(TEXTE FOURNI)
+ + + + + + +
SOUFFRANCE DE FEMME
Cher Pat,
Après avoir lu en réunion le message que mon épouse m'avait écrit pour
Mon deuxième anniversaire d'abstinence, tous mes amis m'ont vivement
Conseillé de le faire connaître avec l'accord de mon épouse.
Celle-ci souhaite bien évidemment que d'autres puissent partager notre
bonheur retrouvé.
Tu peux donc bien évidemment le faire paraître sur ton site.
Merci d'avance. Tiens-moi au courant.
Bien à toi.
André.
Je m'appelle Chantal, j'ai 52 ans.
Nous avons deux enfants :
un fils de 20 ans et une fille de18 ans.
Voilà 2 ans que mon mari est abstinent…
Aujourd'hui, je reprends confiance et voilà seulement que j'éprouve
le besoin de témoigner de ce que nous avons vécu et de ce qui aujourd'hui
devient pour nous une autre vie grâce à l'abstinence.
Je voudrais aussi que ce témoignage apporte de l'espoir à celles et
à ceux qui pour l'instant encore connaissent l'Enfer de l'alcool tel que nous
l'avons connu et qui auraient tendance à perdre tout espoir de pouvoir un jour
avoir droit au Bonheur.
Voici notre histoire :
En 1980 je fais connaissance d'André qui devient mon mari l'année
suivante.
+ + + + + + +
(EXTRAIT DE DONNÉES)
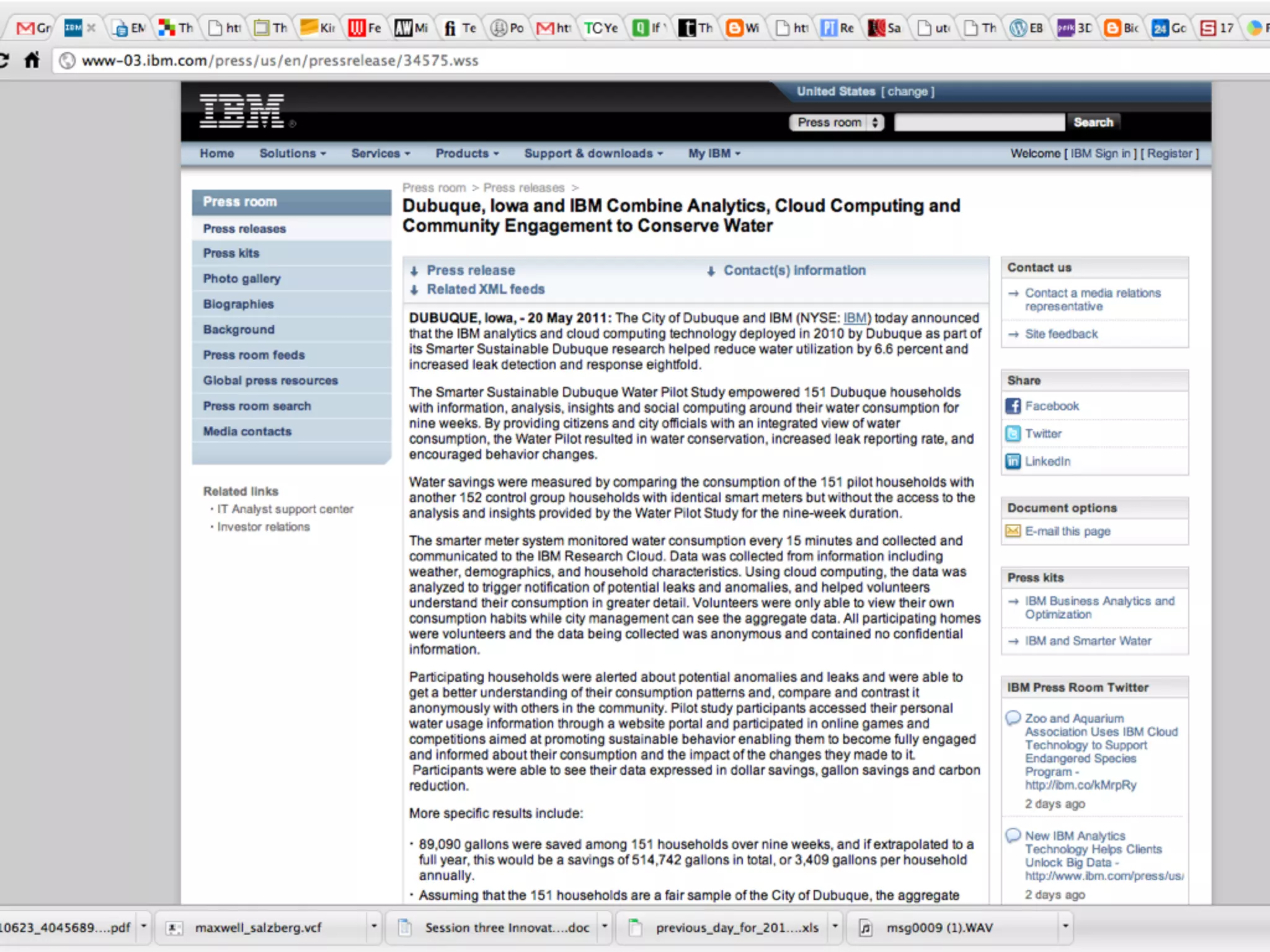Image resolution: width=1270 pixels, height=952 pixels.
Task: Click the Gmail tab favicon
Action: [x=25, y=28]
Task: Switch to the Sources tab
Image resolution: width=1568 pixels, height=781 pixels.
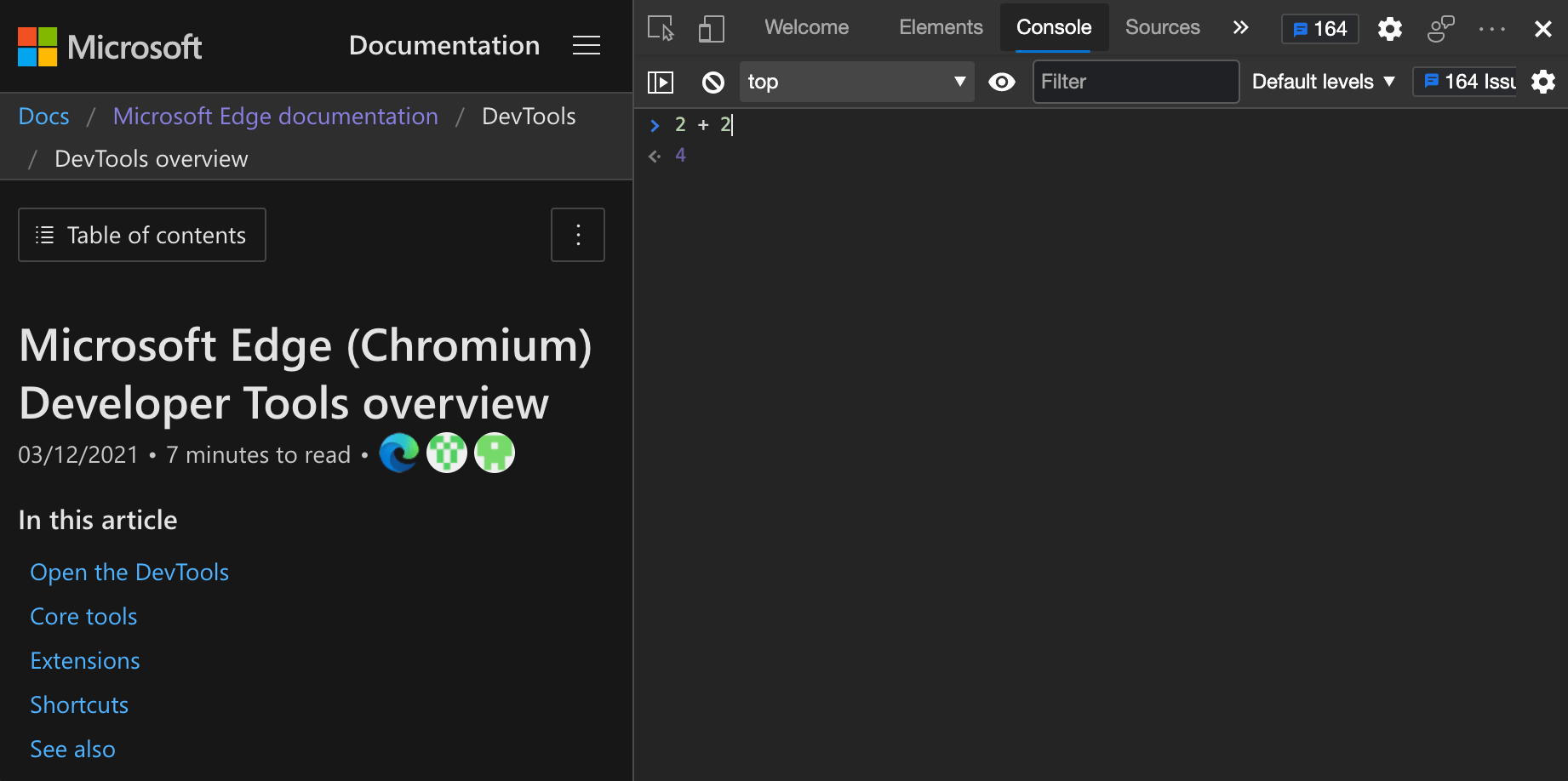Action: click(1162, 27)
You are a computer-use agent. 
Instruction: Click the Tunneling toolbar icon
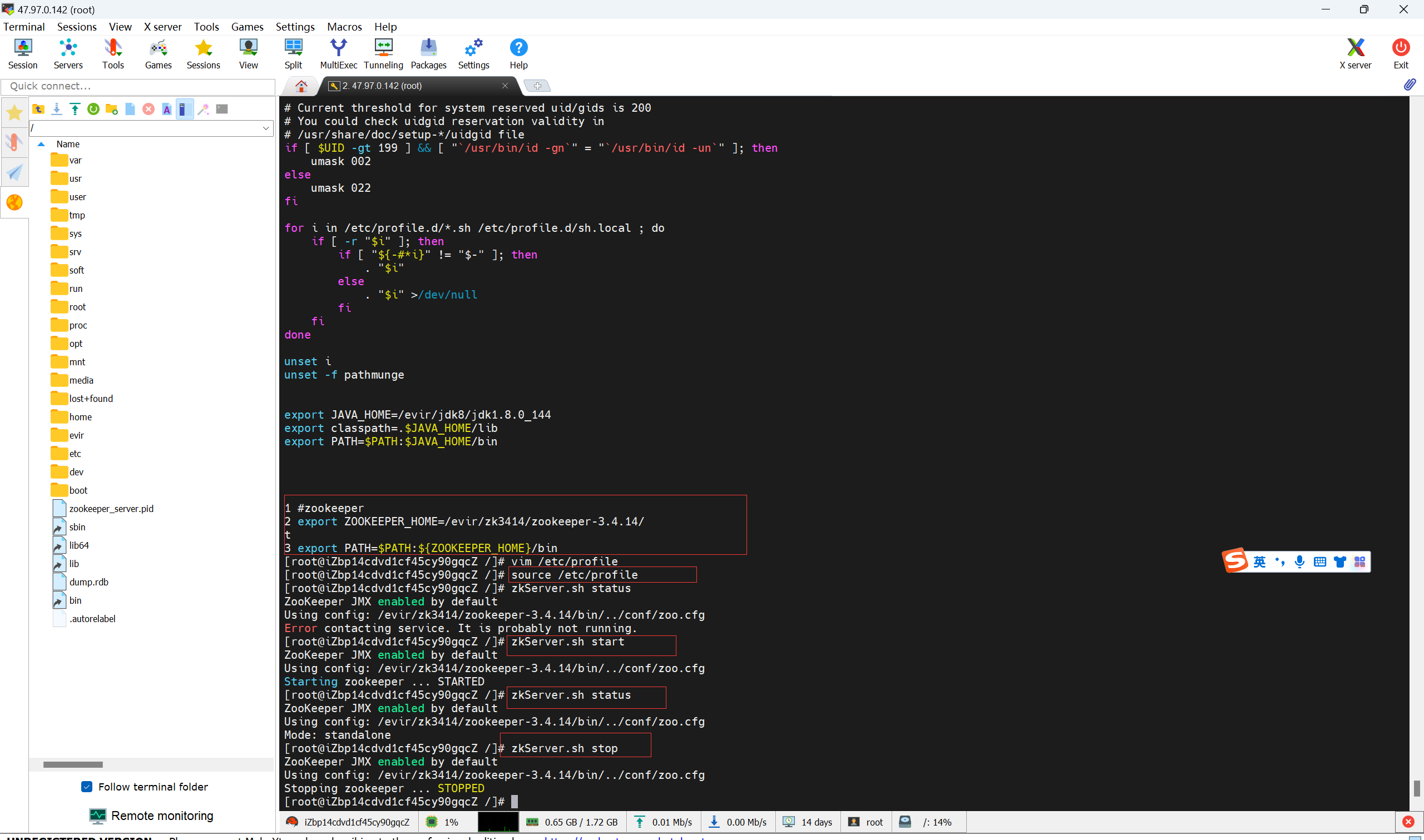pyautogui.click(x=383, y=53)
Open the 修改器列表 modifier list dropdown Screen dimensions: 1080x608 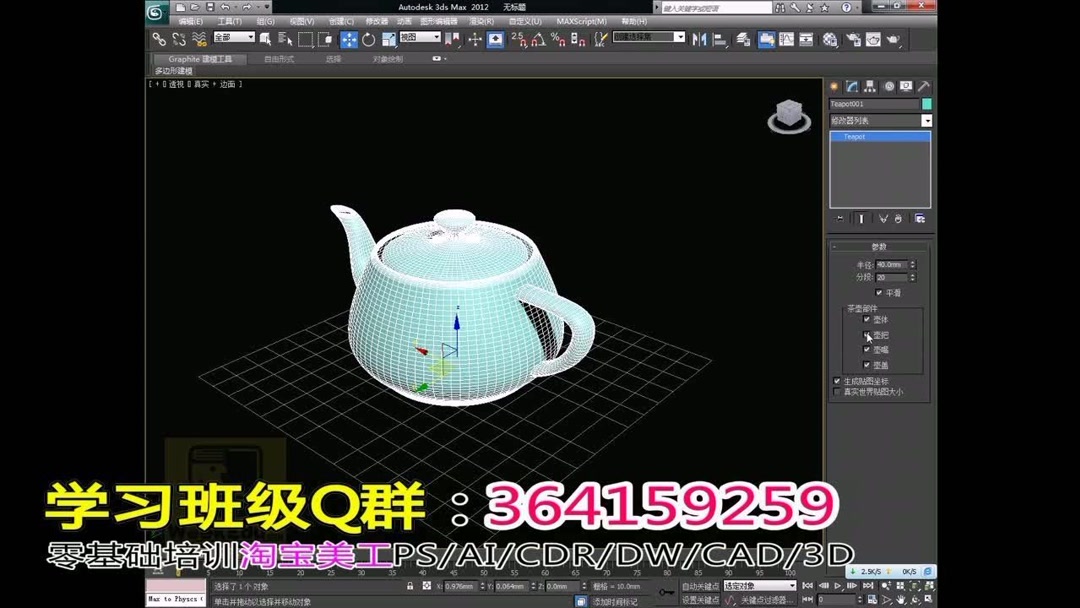tap(878, 120)
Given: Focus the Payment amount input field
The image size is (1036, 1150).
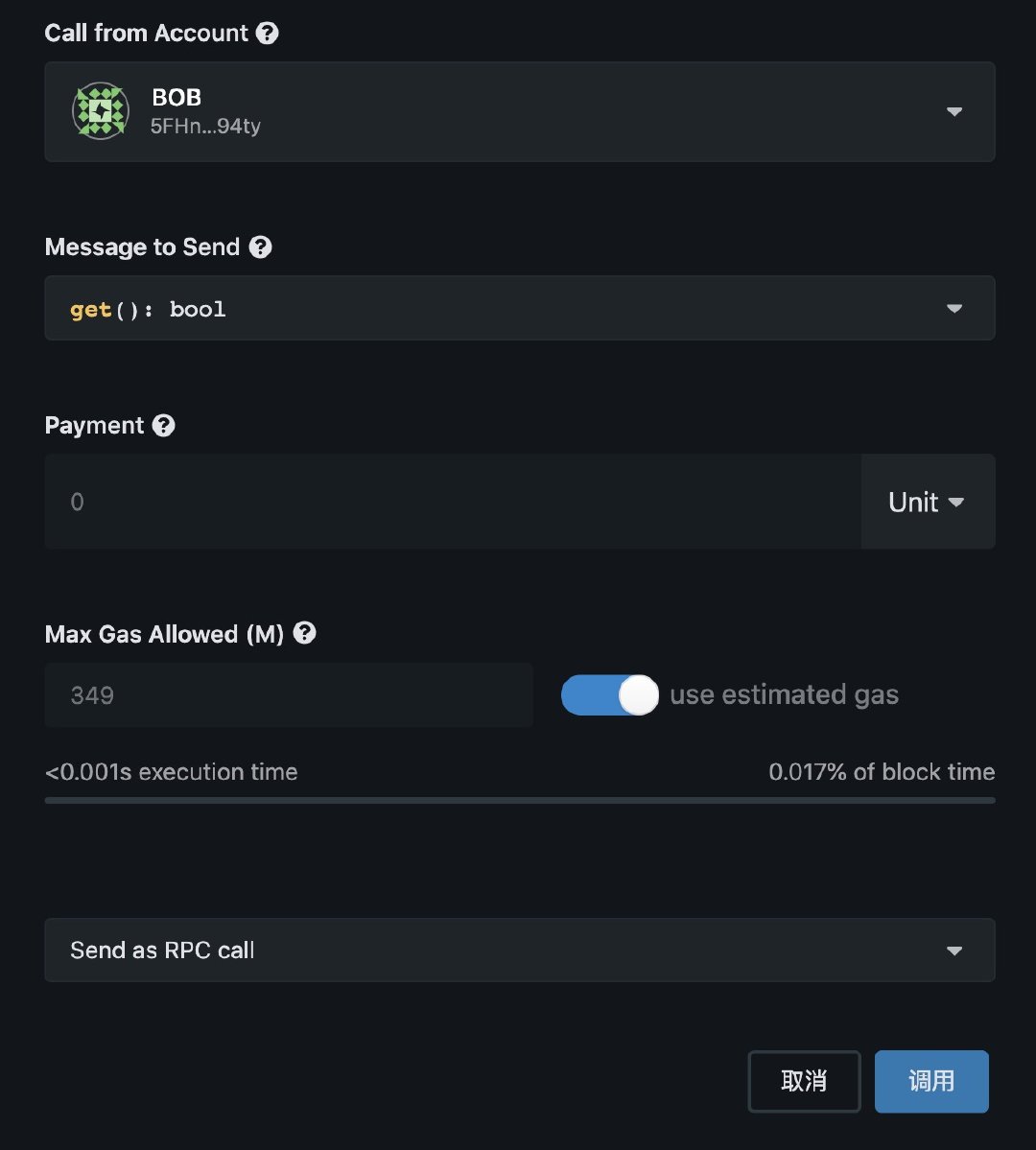Looking at the screenshot, I should [x=452, y=502].
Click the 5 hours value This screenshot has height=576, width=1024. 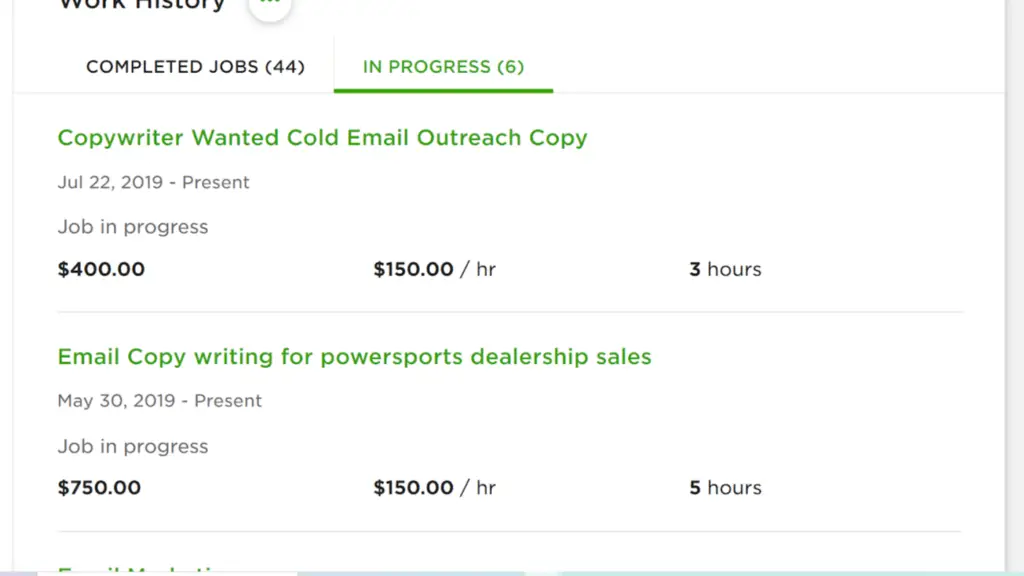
+ + + + + + +
(EXERCICES ÉCRITS)
[a] Recopiez le passage du texte fourni qui commence aux mots « Celle-ci souhaite bien » et se termine après « j'ai 52 ans. », en remplaçant « site » par « blog ».
[b] Prolongez le témoignage de Chantal au-delà de sa dernière phrase.

(LES RÉPONSES)
[a]
Celle-ci souhaite bien évidemment que d'autres puissent partager notre
bonheur retrouvé.
Tu peux donc bien évidemment le faire paraître sur ton blog.
Merci d'avance. Tiens-moi au courant.
Bien à toi.
André.
Je m'appelle Chantal, j'ai 52 ans.

[b]
Très tôt, je découvre son penchant pour la boisson, mais je lui
trouve des excuses (dépaysement, emploi incertain etc.…) et j'essaie par tous
les moyens de cacher cette réalité qui devient de jour en jour plus évidente.
Au début de notre mariage, les fréquentes sorties se terminent mal
d'autant que mon mari prétend pouvoir conduire alors qu'il est en état
d'ivresse.
Jusqu'alors, j'ignore qu'il est malade alcoolique.
Notre fils vient au monde en 1982 et notre fille en 1984.
La consommation d'alcool d'André devient de plus en plus importante
au point que j'en éprouve un sentiment de gêne lorsque nous nous trouvons en
présence d'autres personnes.
De plus en plus, cela me tracasse. En même temps je veux cacher à
tous, à ma famille, à nos amis, à nos enfants, ce problème qui me préoccupe,
qui me fait souffrir et pour lequel je ne vois pas d'issue. J'ose alors lui en
parler et n'hésite pas à lui en faire le reproche, ce qui débouche
inévitablement sur de fréquentes disputes.
Bientôt, de profondes angoisses commencent à m'envahir pour finir
par ne plus me quitter. Je prenais conscience que j'assistais, impuissante, à
la destruction toujours un peu plus grande d'un être qui m'était cher.
Il est alors inévitablement venu ce jour où je ne pouvais plus rien
cacher aux enfants. Ils se sont rendu
compte par eux-mêmes que "leur Papa" avait un réel problème d'alcool.
A partir de ce moment-là, j'ai commencé à me culpabiliser.
"Qu'est-ce que je faisais de mal qui pouvait le pousser à boire?"
Les années passaient, rien ne s'arrangeait, tout se dégradait à
vive allure. Les disputes de plus en plus fréquentes (toujours à propos de
l'alcool bien sûr) prenaient des airs de violence verbale, morale et même
physique. Cela devenait pour moi insupportable. Le problème d'alcool de mon
mari augmentait au fur et à mesure que je me décourageais.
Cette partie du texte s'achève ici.